STM deve aguardar eleições presidenciais para definir futuro jurídico de Bolsonaro

Foto: Getty Images
Corte militar avalia que cenário político pode influenciar debate sobre anistia; julgamento tende a ser longo e marcado por cautela
Por Paloma de Sá | GNEWSUSA

Fontes com acesso direto ao Superior Tribunal Militar (STM) afirmam que a Corte deve aguardar o resultado das próximas eleições presidenciais antes de avançar na definição do destino jurídico do ex-presidente Jair Bolsonaro (PL). A avaliação interna é de que uma eventual vitória da direita poderá reabrir o debate sobre anistia, fator que pode impactar diretamente o desfecho do processo em tramitação no tribunal militar.

Bolsonaro está detido desde 15 de janeiro na unidade prisional conhecida como “Papudinha”, no Complexo Penitenciário da Papuda, em Brasília (DF), enquanto responde a ações relacionadas aos desdobramentos das investigações sobre a tentativa de ruptura institucional.

De acordo com integrantes do STM, há um entendimento predominante de que o julgamento não deve seguir o mesmo ritmo acelerado adotado pelo Supremo Tribunal Federal (STF) nos processos ligados à chamada trama golpista. Nos bastidores, ministros demonstram resistência a decisões rápidas e rejeitam pressões externas por uma condenação automática.

Julgamento sem prazo e cenário imprevisível

Diferentemente do STF, o regimento interno do STM não estabelece prazos rígidos para que relatores apresentem seus votos, o que, na prática, pode tornar o processo consideravelmente mais longo. Além disso, a Corte militar não possui precedentes recentes envolvendo um volume tão elevado de réus e coautorias, o que amplia a complexidade do julgamento.

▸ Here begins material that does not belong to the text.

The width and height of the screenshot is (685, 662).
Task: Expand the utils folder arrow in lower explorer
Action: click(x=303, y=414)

A expectativa é de que o trâmite ultrapasse, com folga, os sete meses que marcaram a duração média dos julgamentos no Supremo. Para ministros do STM, a natureza do processo exige uma análise minuciosa, tanto do ponto de vista jurídico quanto institucional.

Tribunal de honra e critérios éticos

Embora os magistrados reafirmem que não pretendem reavaliar o mérito das condenações já impostas pelo STF, o foco do STM será distinto: a análise da conduta dos militares sob a ótica da ética e da honra castrense.

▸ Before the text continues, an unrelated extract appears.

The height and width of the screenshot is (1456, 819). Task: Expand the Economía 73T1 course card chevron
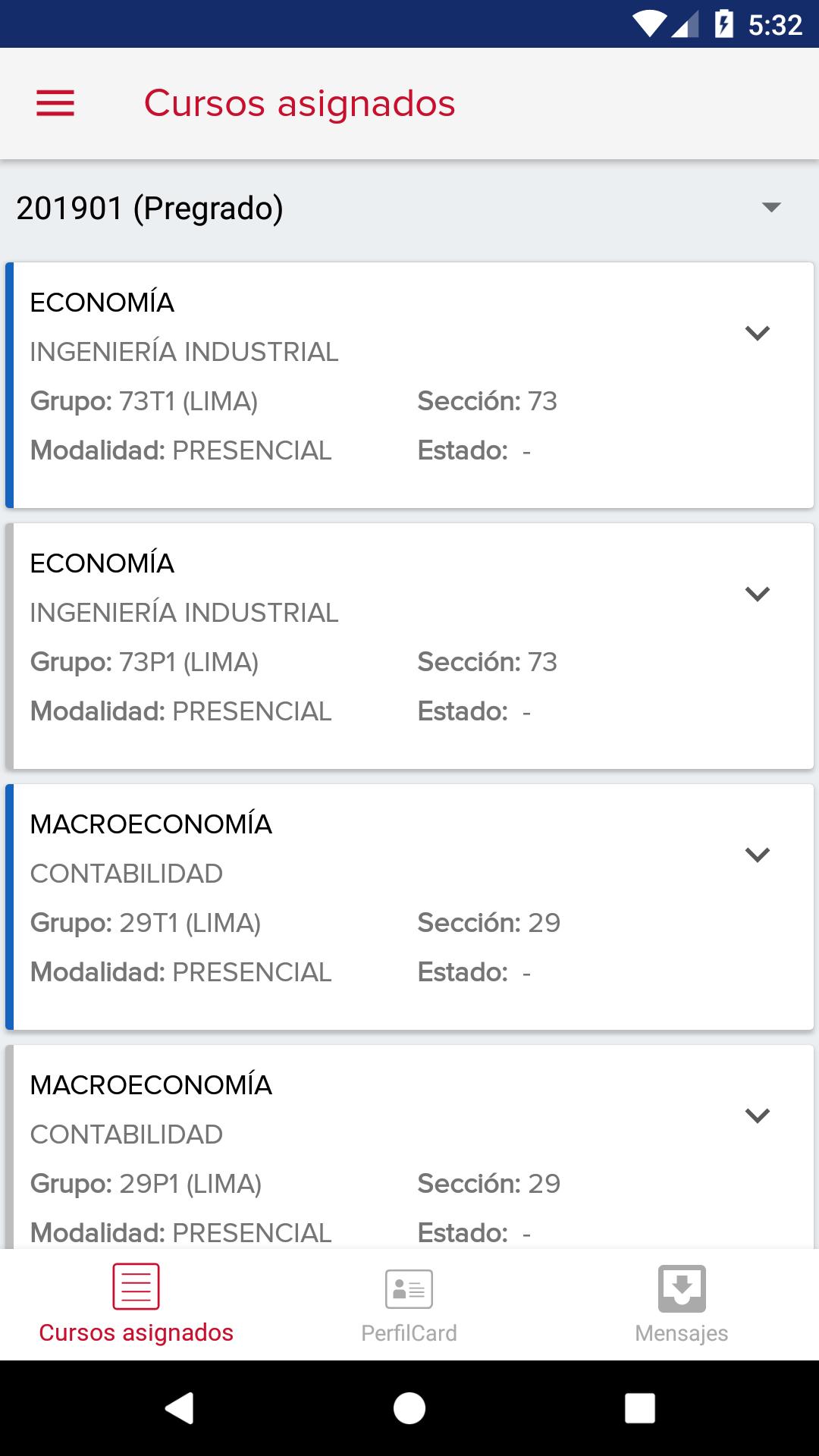[x=758, y=333]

Nesse contexto, o tribunal atua como uma espécie de “tribunal de honra”, cuja missão é determinar se os acusados se tornaram indignos ou incompatíveis com o exercício da função militar. O julgamento leva em consideração fatores subjetivos, como comportamento, lealdade institucional, cumprimento do dever e postura diante de situações críticas.

Segundo fontes ouvidas, a Corte analisará se, mesmo diante de eventuais ilegalidades já reconhecidas na Justiça comum, as ações praticadas configuram desonra militar — elemento fundamental para decisões que podem resultar em perda de patente e expulsão das Forças Armadas.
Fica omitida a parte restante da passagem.